Traditional Culture Encyclopedia - Traditional culture - How is the gearing ratio calculated?
How is the gearing ratio calculated?
The formula for calculating the gearing ratio is as follows: gearing ratio = (total liabilities ÷ total assets) x 100%, which is an important indicator of the level of indebtedness and the degree of risk of the enterprise.
Expanded Information:
What is the Load Ratio
From the standpoint of the creditors, they are most concerned about the degree of safety of the various financing methods and whether the principal and interest can be recovered on schedule, etc. If the capital provided by the shareholders is only a small proportion compared with the total assets of the enterprise, the risk of the enterprise is mainly borne by the creditors, which is unfavorable to the creditors. Therefore, the creditors hope that the lower the gearing ratio the better, the enterprise debt servicing is guaranteed, and the funds financed to the enterprise will not have too much risk.
Folding
From the investor's standpoint, what the investor cares about is whether the profitability of all capital exceeds the rate of interest on the borrowed capital, i.e., the interest rate on the borrowed funds. Assuming that the rate of profit on all capital exceeds the rate of interest, the profit received by the investor will increase, and if, on the contrary, the rate of profit on all capital is applied to be lower than the rate of interest on the borrowed capital, the profit received by the investor will decrease, which is unfavorable to the investor. Because the excess interest on borrowed capital to be used to make up for the share of profits received by the investor, and therefore in all capital profitability is higher than the interest rate on borrowed capital, the investor would like to gearing ratio the higher the better, otherwise vice versa.

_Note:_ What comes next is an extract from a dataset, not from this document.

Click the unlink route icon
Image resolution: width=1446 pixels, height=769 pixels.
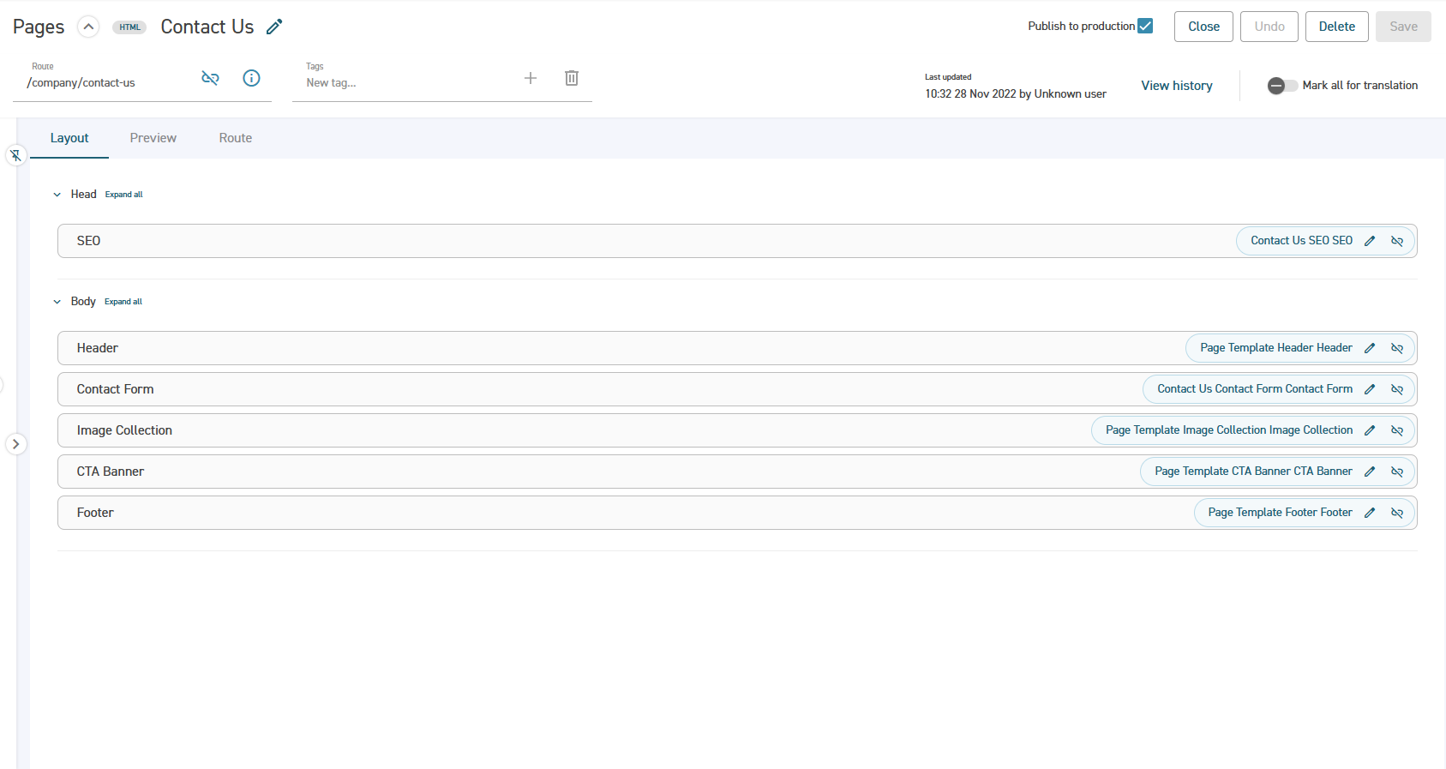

From the standpoint of the operator, if the amount of debt raised is very large, beyond the psychological tolerance of creditors, the enterprise can not finance. The larger the borrowed funds (of course, not blind borrowing), the more the enterprise appears to be full of vigor. Therefore, the operators hope that the gearing ratio is a little higher, through debt management, expanding the scale of production, expanding the market, enhance the vitality of the enterprise, to obtain higher profits. Generally speaking, the higher the current ratio of assets, the more creditors are assured, but the current ratio is too high, it will make part of the funds stay in the form of current assets, affecting the profitability of enterprises. Therefore, enterprises should determine the current ratio of a more reasonable limit, below this limit, indicating that the gearing ratio is likely to be high, corporate credit has been damaged, and then debt will be difficult; higher than this limit, indicating that a portion of the funds are idle, the use of funds is not efficient, resulting in a waste of funds.